China-linked BRICKSTORM backdoor targeting VMware vSphere, U.S. and Canada warn
U.S. and Canadian cybersecurity agencies warned that China-linked actors deployed a sophisticated backdoor called BRICKSTORM to maintain persistent access to government and IT environments, including VMware vSphere instances. The joint NSA/CISA advisory provides indicators of compromise, detection guidance, and urges patching, hunting for artifacts, and reporting compromises.

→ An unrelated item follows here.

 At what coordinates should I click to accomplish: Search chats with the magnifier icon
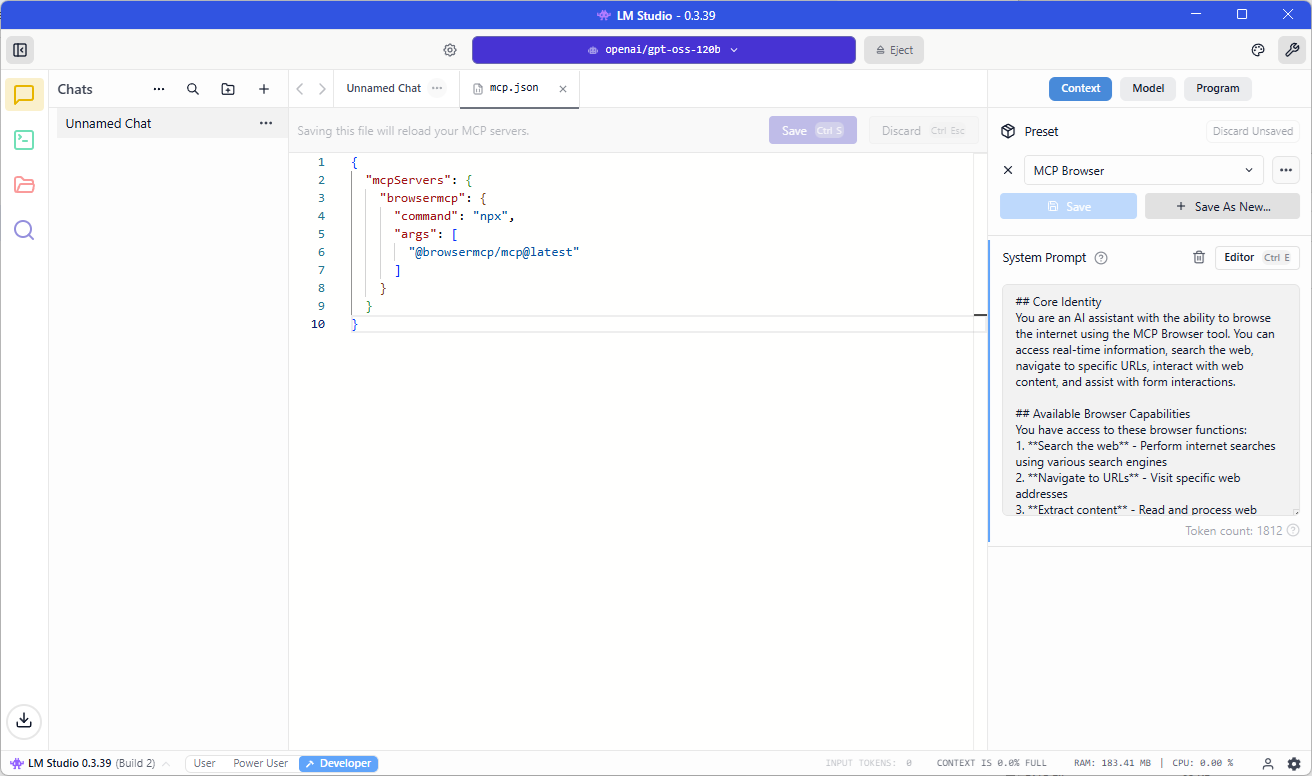coord(193,89)

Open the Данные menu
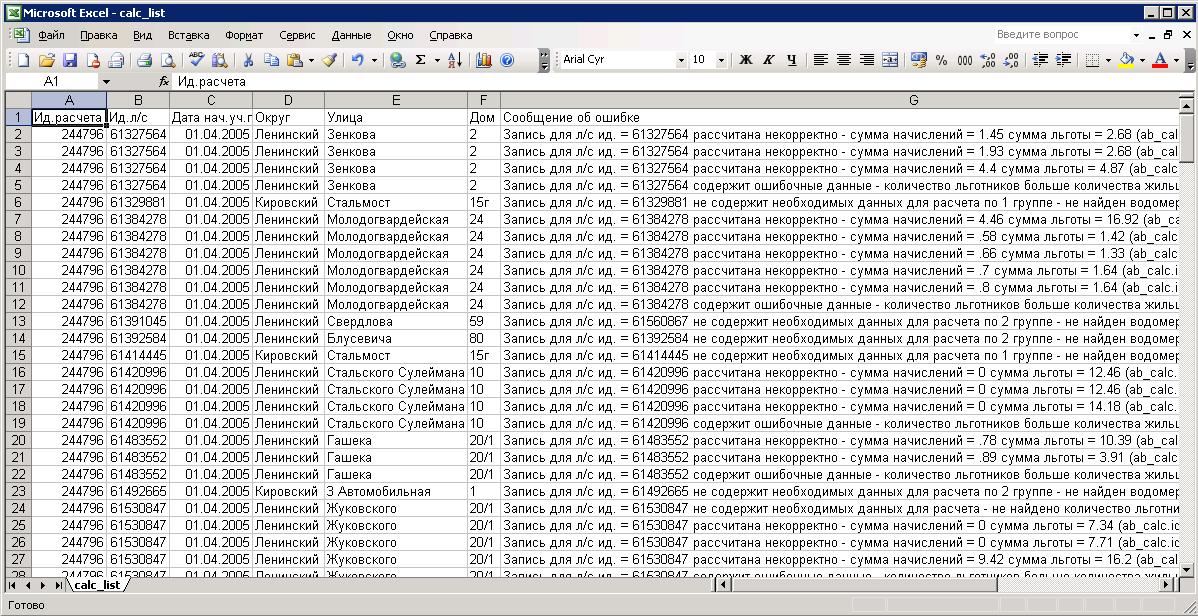(351, 35)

U.S. and Canadian cyber agencies released a joint advisory describing BRICKSTORM, a stealthy backdoor used by China-linked actors to establish long-term presence in government and commercial IT environments. The advisory documents techniques for initial intrusion, persistence mechanisms targeting VMware vSphere infrastructure, and post-compromise actions such as credential harvesting, data exfiltration and tooling that could enable future disruption or sabotage. Agencies provided detailed indicators of compromise and detection steps aimed at log review, artifact hunting, and network behavior analysis. Organizations are urged to apply available patches, isolate affected systems, and report incidents to national cyber centers to support coordinated response and attribution. The advisory emphasizes the danger of compromised virtualization management planes that can expose many hosted workloads and credentials. It also includes recommended mitigations like multifactor authentication, privileged access restrictions, and enhanced monitoring for lateral movement. The warning frames BRICKSTORM as a strategic threat that elevates operational risk for critical infrastructure and sensitive government data, and it calls for rapid remediation and information sharing to limit persistent adversary footholds.